(Text block)
# Degrees of Muscular Definition



## gwcaton (Sep 6, 2004)

Hey , my first poll ! If this isn't the proper forum feel free to move it. Have the dayoff and nothing to do . 

What degree of muscular definition do you have ? Got pics? post one.

Starting to see a line down the middle of abs and between top and middle row of abs


----------



## Arnold (Sep 6, 2004)

sliced should be the "most defined" option, not shredded.


----------



## gwcaton (Sep 6, 2004)

Robert DiMaggio said:
			
		

> sliced should be the "most defined" option, not shredded.


Thanks Prince! 

I got this stuff out of an OLD book. 1991- SLICED- Bill Reynolds/Negrita Jade


----------



## Arnold (Sep 6, 2004)

gwcaton said:
			
		

> I got this stuff out of an OLD book. 1991- SLICED- Bill Reynolds/Negrita Jade



Yeah, I believe that is what I am remembering if from as well, I thought "sliced" was the most defined level in the book?  (maybe I am wrong) I thought that is why the book was named Sliced though?


----------



## gwcaton (Sep 6, 2004)

Exactly what I thought!


----------



## myCATpowerlifts (Sep 6, 2004)

besides, sliced sounds better than shredded


----------



## Ahsan (Sep 7, 2004)

Robert DiMaggio said:
			
		

> Yeah, I believe that is what I am remembering if from as well, I thought "sliced" was the most defined level in the book?  (maybe I am wrong) I thought that is why the book was named Sliced though?


Sorry Mr. Administrator.
shredded was the most defined level in the book.
There was seven stages respectively:
1.full house
2.hard
3.cut
4.defined
5.ripped
6.sliced
7.shredded
Please tell me what is my state of muscularity.
Can anyone tell me the site through which on can know that how do he look.
I mean how can I know that I m a good looking guy or not


----------



## Arnold (Sep 7, 2004)

well, then the damn book should have been named "Shredded"!


----------



## Arnold (Sep 7, 2004)

btw, if you have the book then you have the exact definition it gives for each level of muscularity (according to the book/author) so wouldn't you be able to judge which stage you're in better than us since I assume most us of do not have this book on hand, not to mention we cannot see your back or legs, and pictures can be very deceiving.


----------



## Ahsan (Sep 7, 2004)

(Material shown)
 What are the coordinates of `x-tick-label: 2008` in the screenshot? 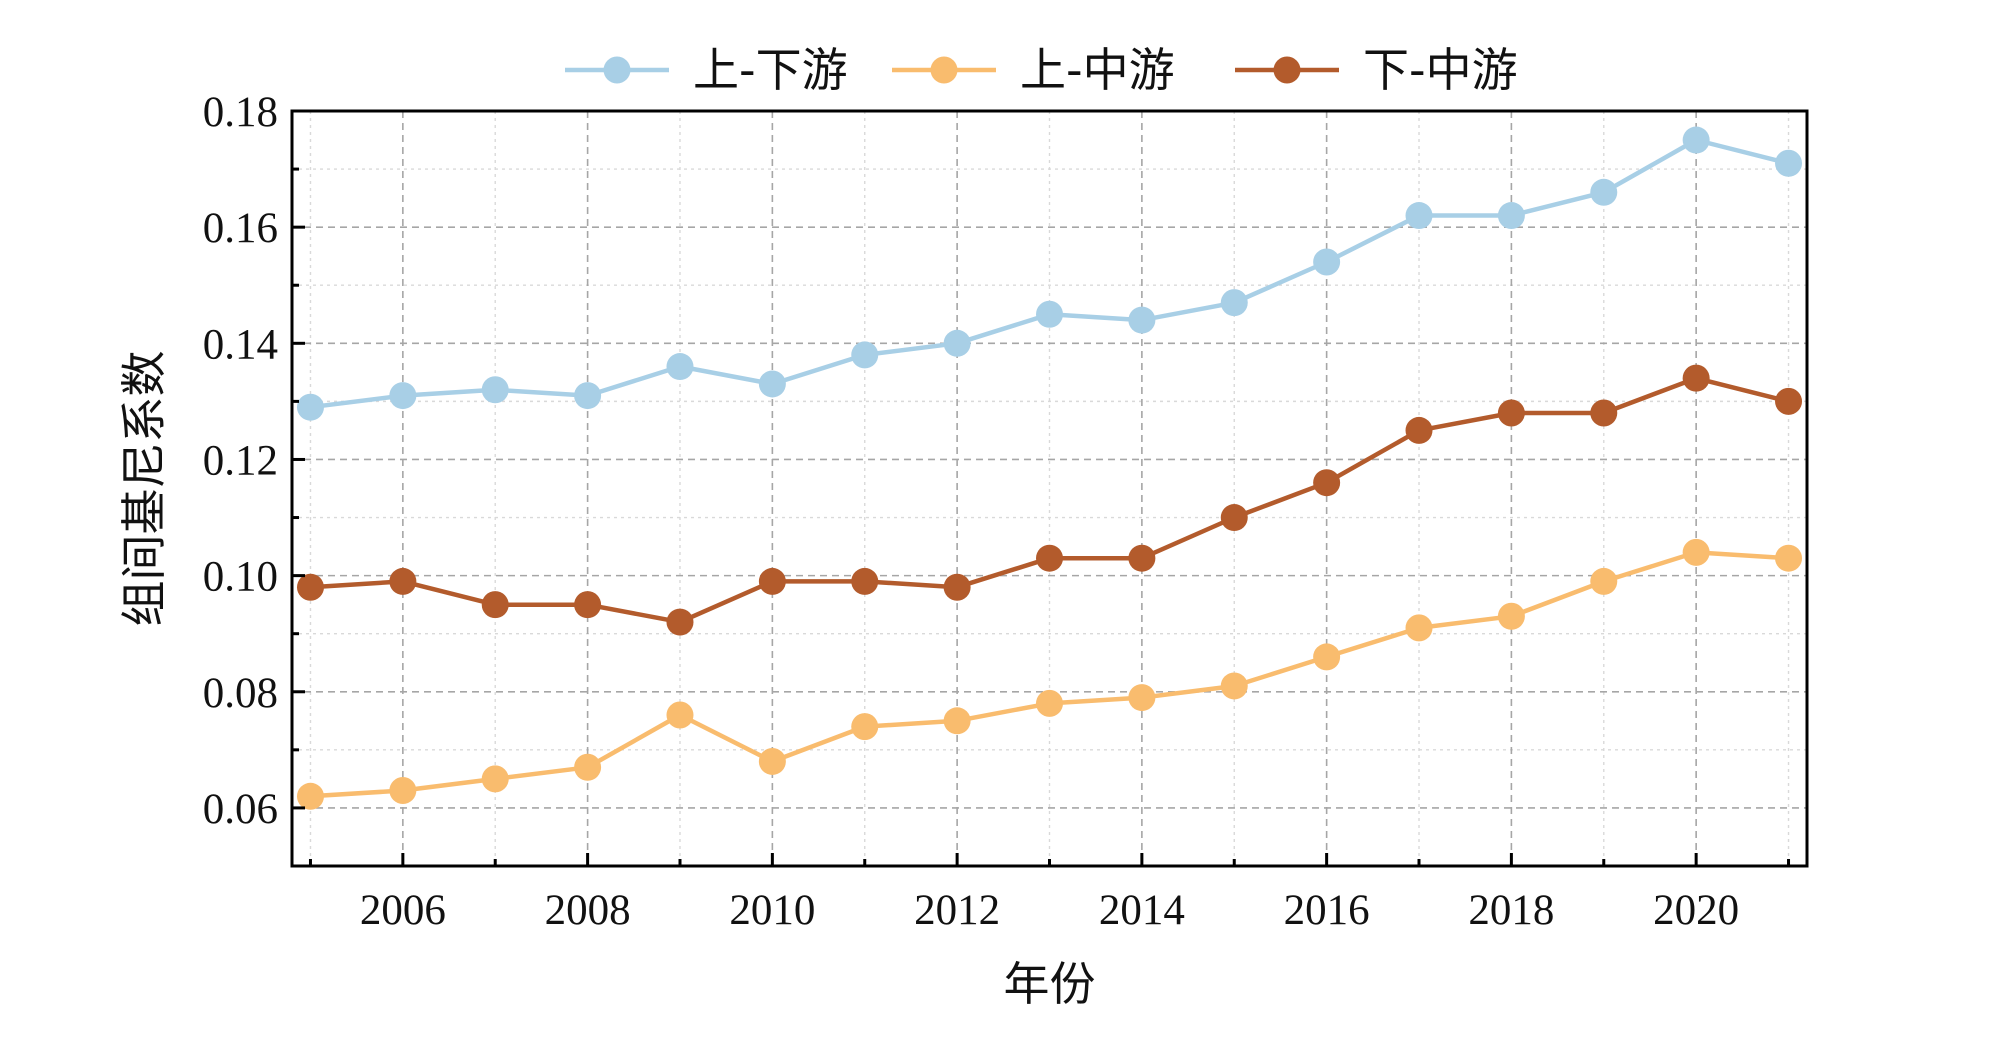 It's located at (588, 910).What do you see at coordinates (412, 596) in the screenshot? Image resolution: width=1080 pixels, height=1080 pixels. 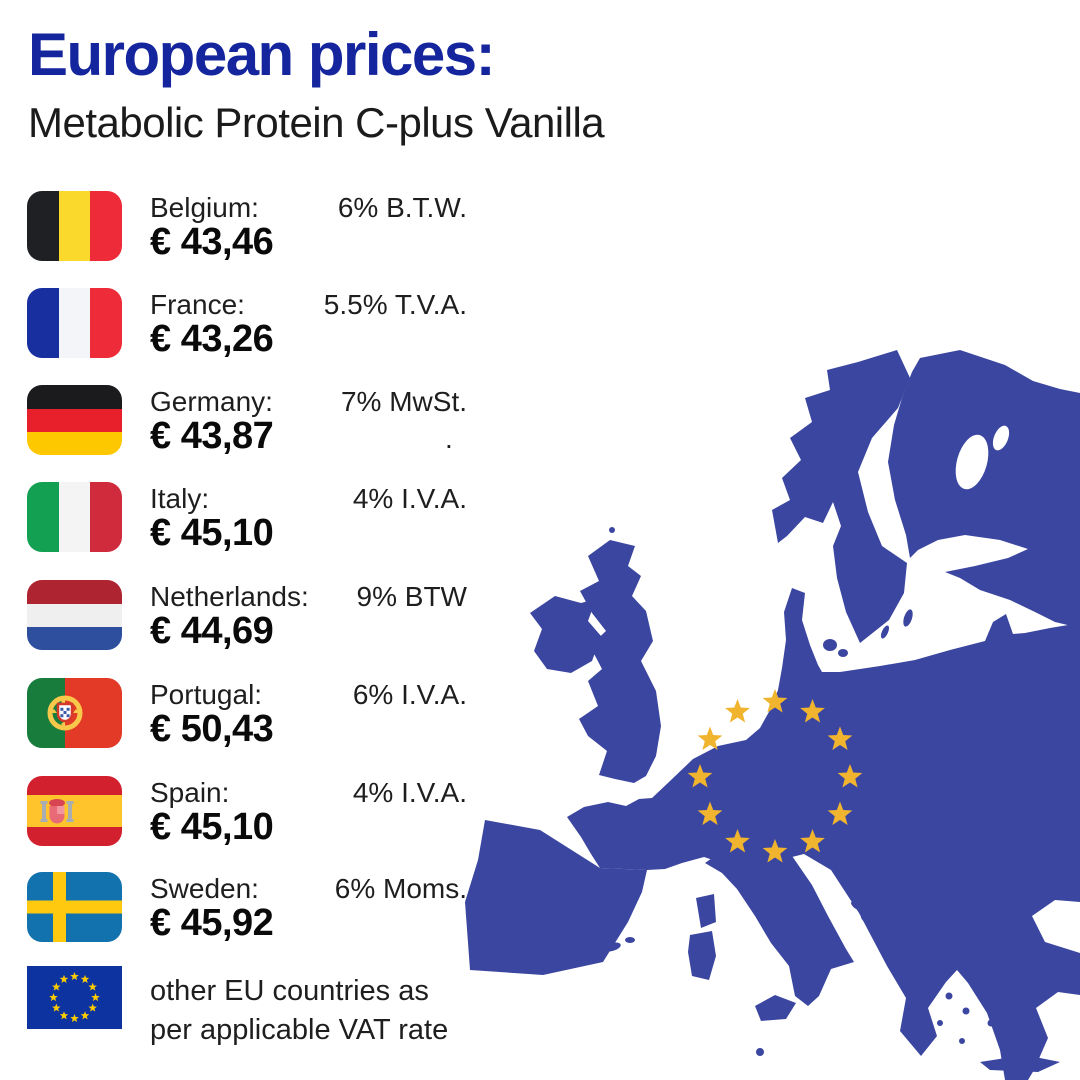 I see `vat-rate: 9% BTW` at bounding box center [412, 596].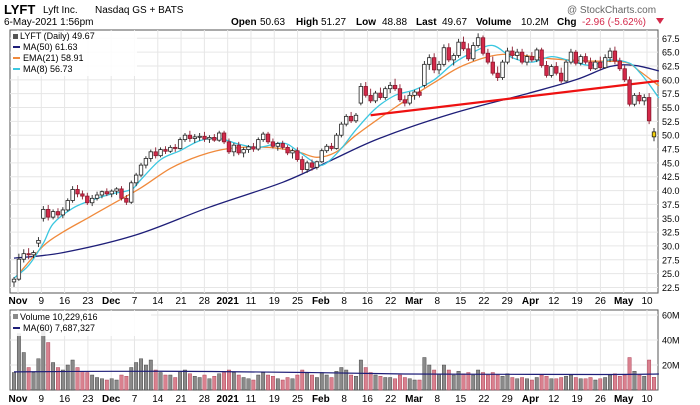 The image size is (700, 405). What do you see at coordinates (671, 316) in the screenshot?
I see `volume-tick-label: 60M` at bounding box center [671, 316]. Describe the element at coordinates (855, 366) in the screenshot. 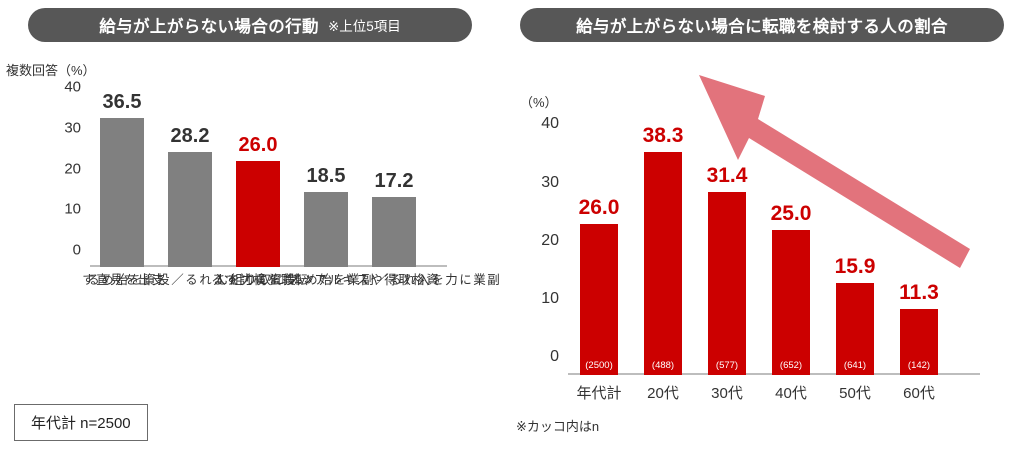

I see `right-bar-n-4: (641)` at that location.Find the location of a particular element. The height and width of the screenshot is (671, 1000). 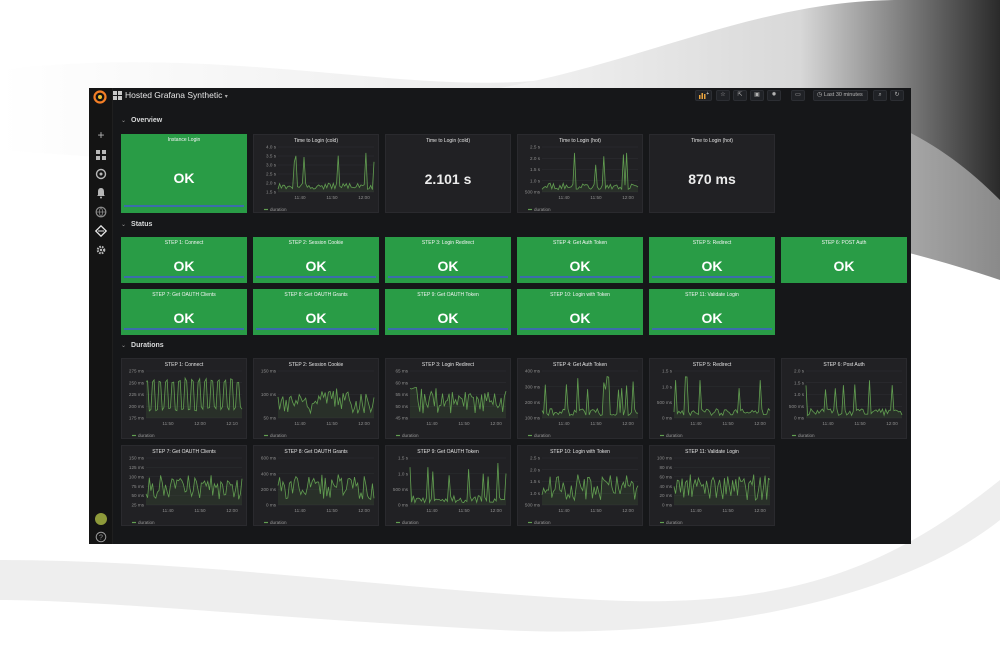

gear-icon is located at coordinates (101, 250).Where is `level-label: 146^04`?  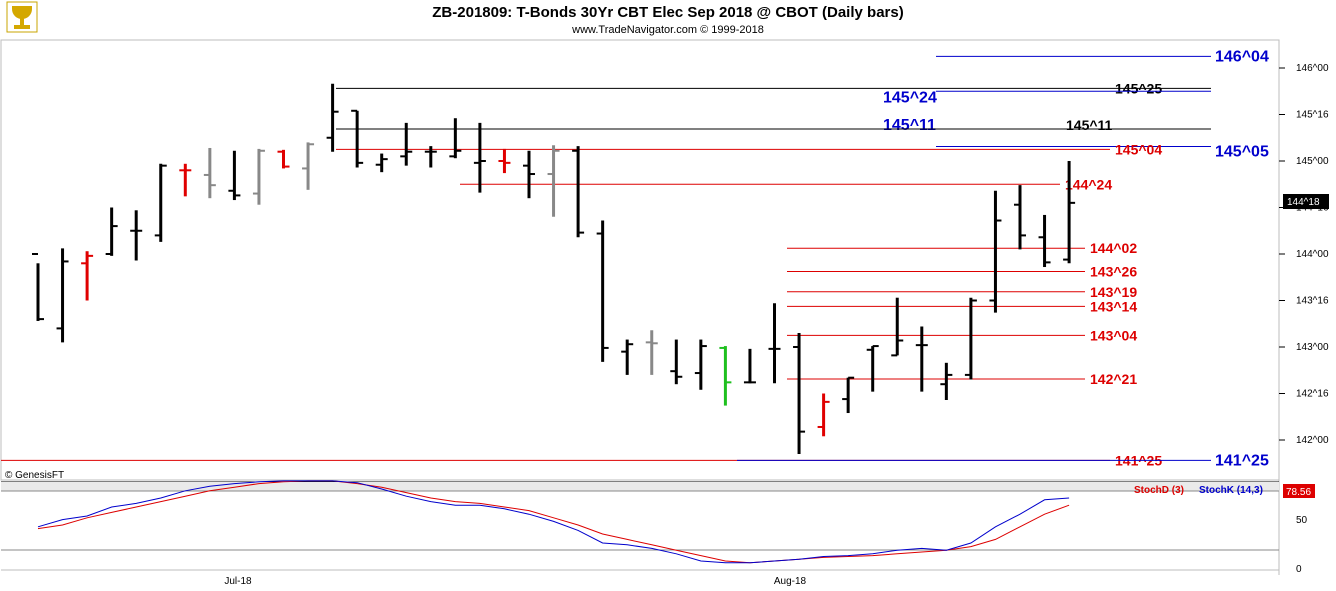 level-label: 146^04 is located at coordinates (1242, 56).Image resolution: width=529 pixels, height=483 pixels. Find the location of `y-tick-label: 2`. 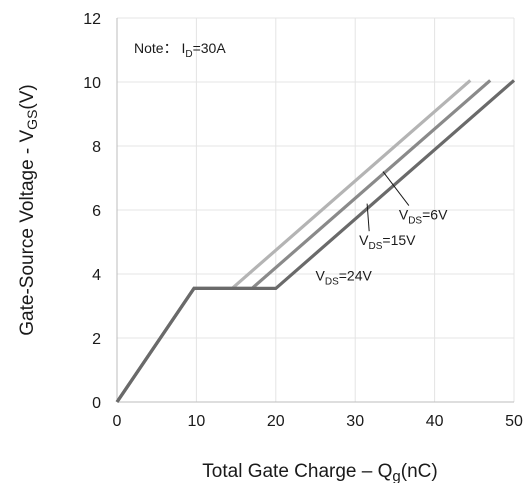

y-tick-label: 2 is located at coordinates (96, 340).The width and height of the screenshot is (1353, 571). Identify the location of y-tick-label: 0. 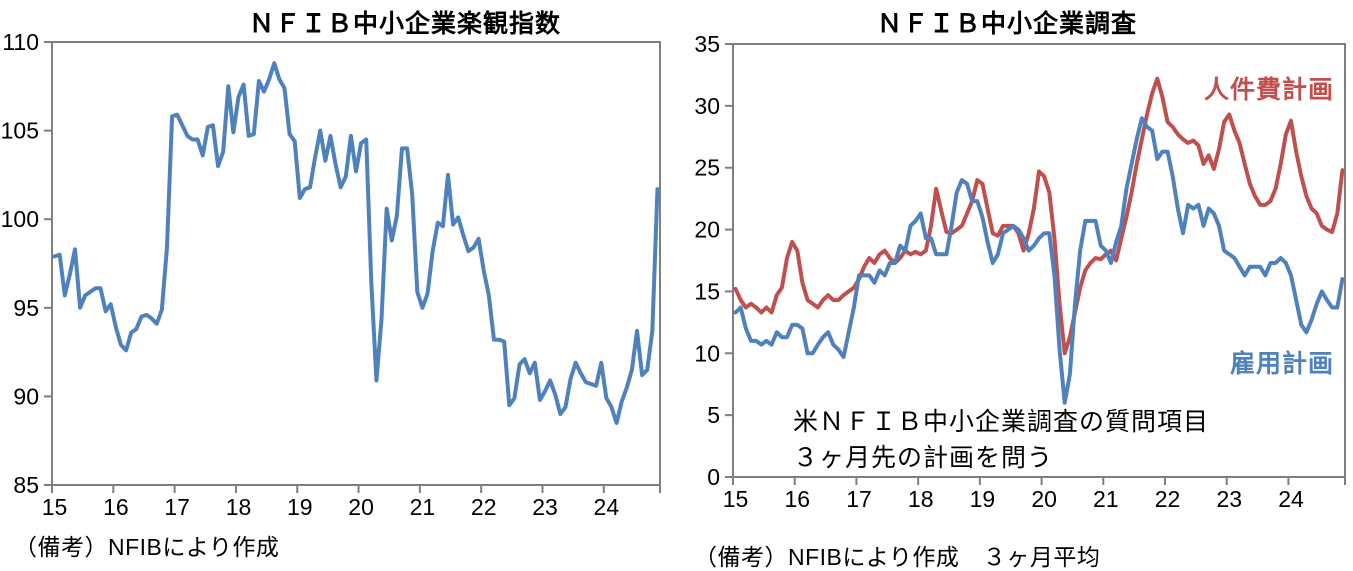
(714, 477).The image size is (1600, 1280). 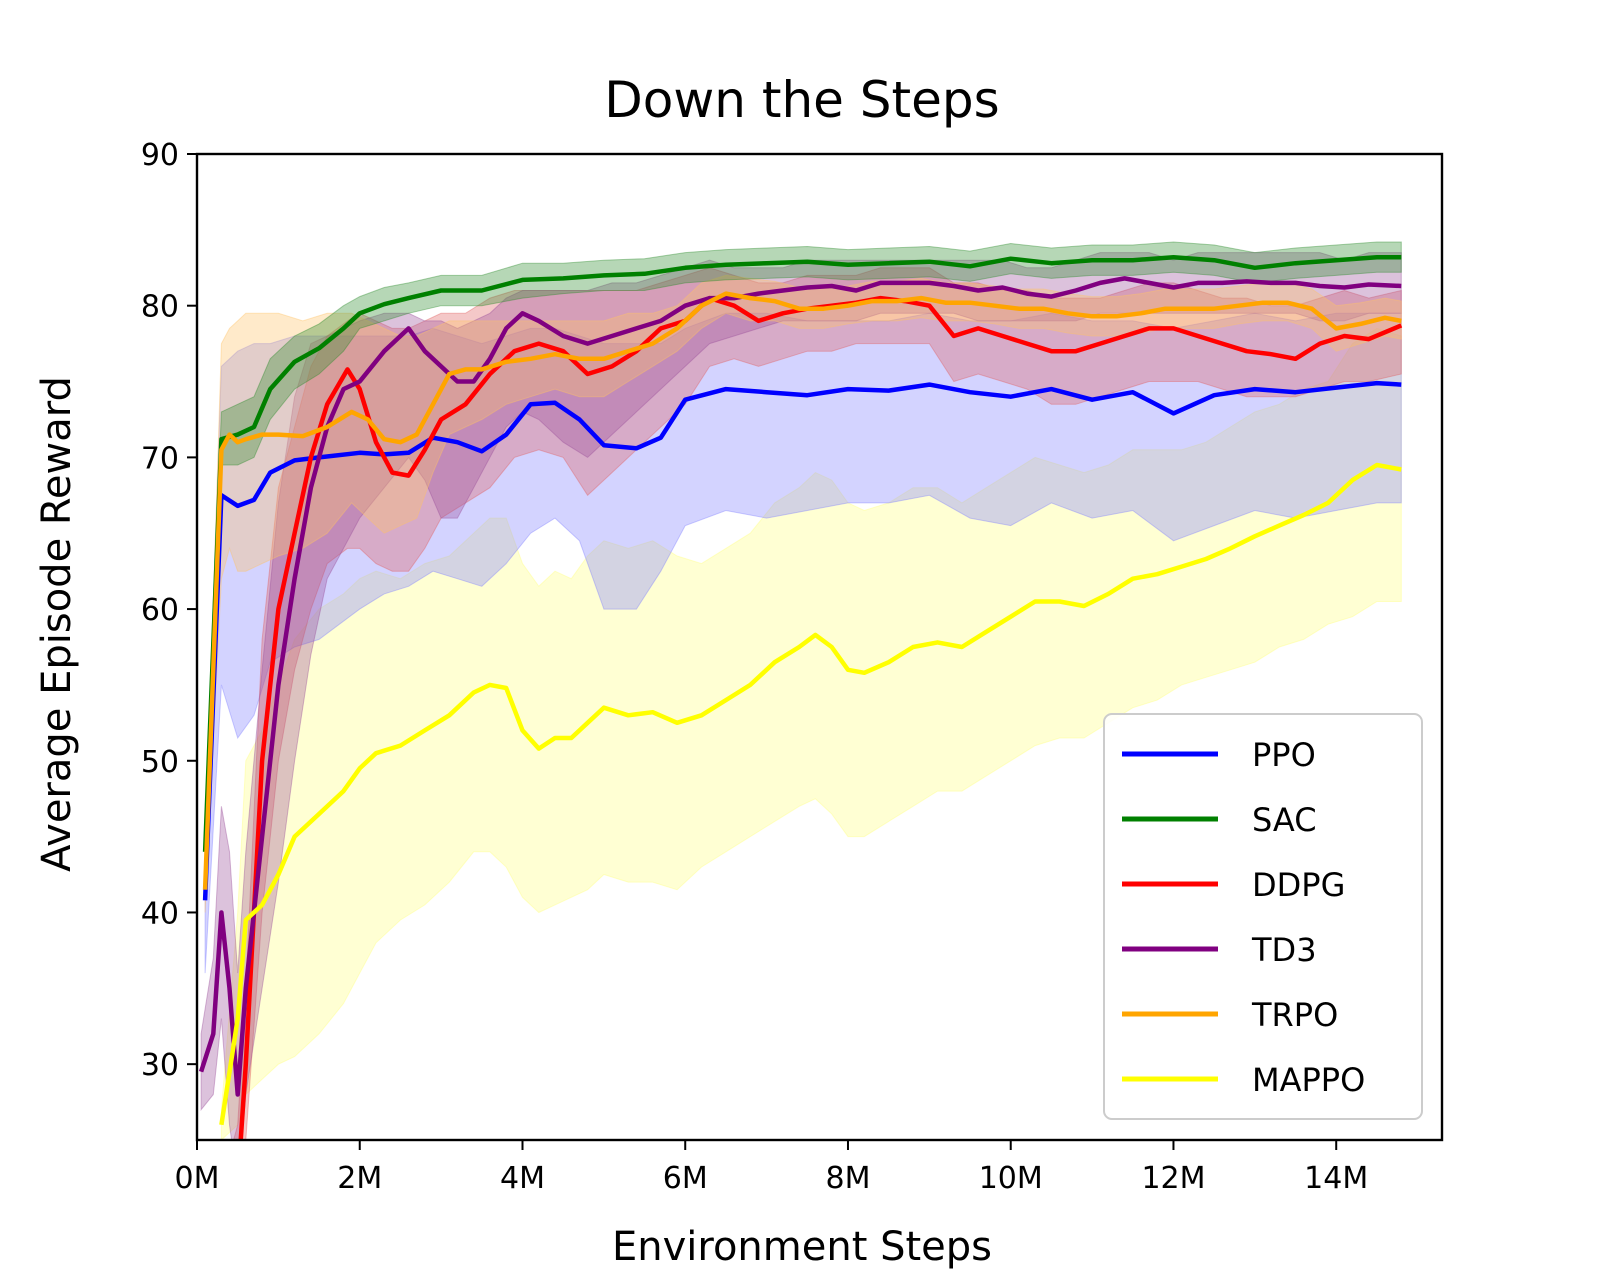 I want to click on y-tick-label: 70, so click(x=160, y=458).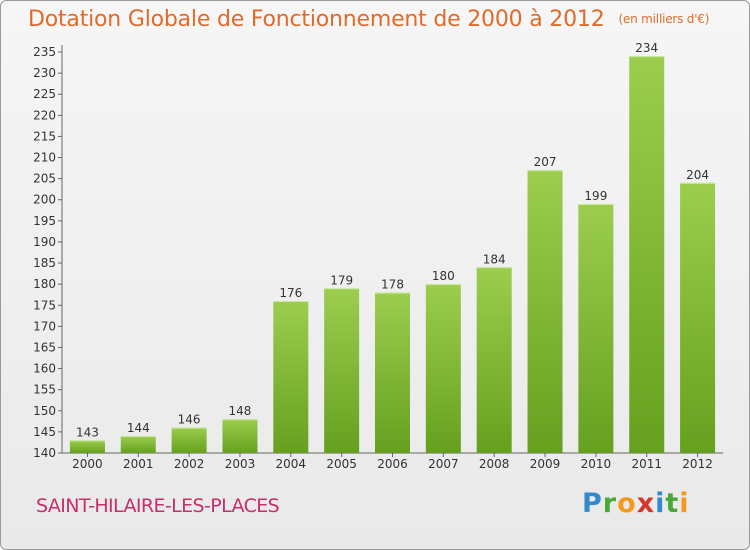 This screenshot has height=550, width=750. I want to click on bar-value-label: 207, so click(546, 162).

(Task brief) In the forum thread on muscular definition, how many stages of muscularity does Ahsan say the book lists, and which one is the most defined?

(Solution to this problem) Seven stages, with shredded as the most defined.